# PASSAGE
--------------------------------------------------
ROBUSTA
- Mission type: Technology
- Operator: Centre Spatial Universitaire Montpellier-Nîmes
- COSPAR ID: 2012–006H
- SATCAT no.: 38084
- Mission duration: 2 years (failed)

Spacecraft properties
- Spacecraft type: 1U CubeSat
- Launch mass: 1 kilogram (2.2 lb)

Start of mission
- Launch date: 13 February 2012, 10:00:00 UTC
- Rocket: Vega
- Launch site: Kourou ELV
- Contractor: Arianespace

Orbital parameters
- Reference system: Geocentric
- Regime: Low Earth
- Perigee altitude: 302 kilometres (188 mi)
- Apogee altitude: 1,089 kilometres (677 mi)
- Inclination: 69.47 degrees
- Period: 98.54 minutes
- Epoch: 31 October 2013, 04:52:30 UTC

= ROBUSTA =

Failed French nano-satellite experiment

ROBUSTA (Radiation on Bipolar for University Satellite Test Application) is a nano-satellite scientific experiment developed by the University of Montpellier students as part of a Centre National d'Études Spatiales (CNES) call for student projects in the field of orbital systems.
--------------------------------------------------
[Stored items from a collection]
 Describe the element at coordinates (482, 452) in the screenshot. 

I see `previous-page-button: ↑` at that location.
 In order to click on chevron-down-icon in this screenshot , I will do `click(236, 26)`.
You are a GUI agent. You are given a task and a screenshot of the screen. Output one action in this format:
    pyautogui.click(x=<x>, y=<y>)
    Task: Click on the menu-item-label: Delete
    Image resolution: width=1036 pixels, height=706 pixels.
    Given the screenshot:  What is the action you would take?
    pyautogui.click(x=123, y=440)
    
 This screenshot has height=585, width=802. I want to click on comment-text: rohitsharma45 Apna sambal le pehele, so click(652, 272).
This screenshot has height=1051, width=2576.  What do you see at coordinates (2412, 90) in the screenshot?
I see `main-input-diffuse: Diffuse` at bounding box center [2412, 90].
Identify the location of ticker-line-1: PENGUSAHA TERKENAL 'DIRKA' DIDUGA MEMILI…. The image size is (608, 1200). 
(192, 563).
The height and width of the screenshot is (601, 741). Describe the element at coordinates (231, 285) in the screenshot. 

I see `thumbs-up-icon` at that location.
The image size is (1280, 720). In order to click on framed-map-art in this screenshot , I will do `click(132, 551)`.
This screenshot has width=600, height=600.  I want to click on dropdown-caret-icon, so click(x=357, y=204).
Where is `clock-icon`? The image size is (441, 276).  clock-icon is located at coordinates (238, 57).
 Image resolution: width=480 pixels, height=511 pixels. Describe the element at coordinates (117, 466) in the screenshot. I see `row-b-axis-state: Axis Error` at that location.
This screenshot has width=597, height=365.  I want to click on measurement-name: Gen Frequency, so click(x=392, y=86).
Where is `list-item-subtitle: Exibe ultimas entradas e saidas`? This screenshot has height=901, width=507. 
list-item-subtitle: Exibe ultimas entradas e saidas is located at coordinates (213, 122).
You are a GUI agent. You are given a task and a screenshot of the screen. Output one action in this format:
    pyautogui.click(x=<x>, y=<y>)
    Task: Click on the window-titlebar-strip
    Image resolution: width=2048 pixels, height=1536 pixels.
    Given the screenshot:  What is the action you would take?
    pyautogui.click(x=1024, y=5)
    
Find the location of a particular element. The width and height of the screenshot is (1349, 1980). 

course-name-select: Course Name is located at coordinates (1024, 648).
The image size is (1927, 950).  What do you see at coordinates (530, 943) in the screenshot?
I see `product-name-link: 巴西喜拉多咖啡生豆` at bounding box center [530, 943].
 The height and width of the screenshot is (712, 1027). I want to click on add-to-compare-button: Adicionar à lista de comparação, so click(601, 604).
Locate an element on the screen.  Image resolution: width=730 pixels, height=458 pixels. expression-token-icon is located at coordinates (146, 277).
--------------------------------------------------
# TASK TO COMPLETE
Can you write out the whole ROBUSTA text above, word for word?

# YOUR RESPONSE
ROBUSTA
- Mission type: Technology
- Operator: Centre Spatial Universitaire Montpellier-Nîmes
- COSPAR ID: 2012–006H
- SATCAT no.: 38084
- Mission duration: 2 years (failed)

Spacecraft properties
- Spacecraft type: 1U CubeSat
- Launch mass: 1 kilogram (2.2 lb)

Start of mission
- Launch date: 13 February 2012, 10:00:00 UTC
- Rocket: Vega
- Launch site: Kourou ELV
- Contractor: Arianespace

Orbital parameters
- Reference system: Geocentric
- Regime: Low Earth
- Perigee altitude: 302 kilometres (188 mi)
- Apogee altitude: 1,089 kilometres (677 mi)
- Inclination: 69.47 degrees
- Period: 98.54 minutes
- Epoch: 31 October 2013, 04:52:30 UTC

= ROBUSTA =

Failed French nano-satellite experiment

ROBUSTA (Radiation on Bipolar for University Satellite Test Application) is a nano-satellite scientific experiment developed by the University of Montpellier students as part of a Centre National d'Études Spatiales (CNES) call for student projects in the field of orbital systems.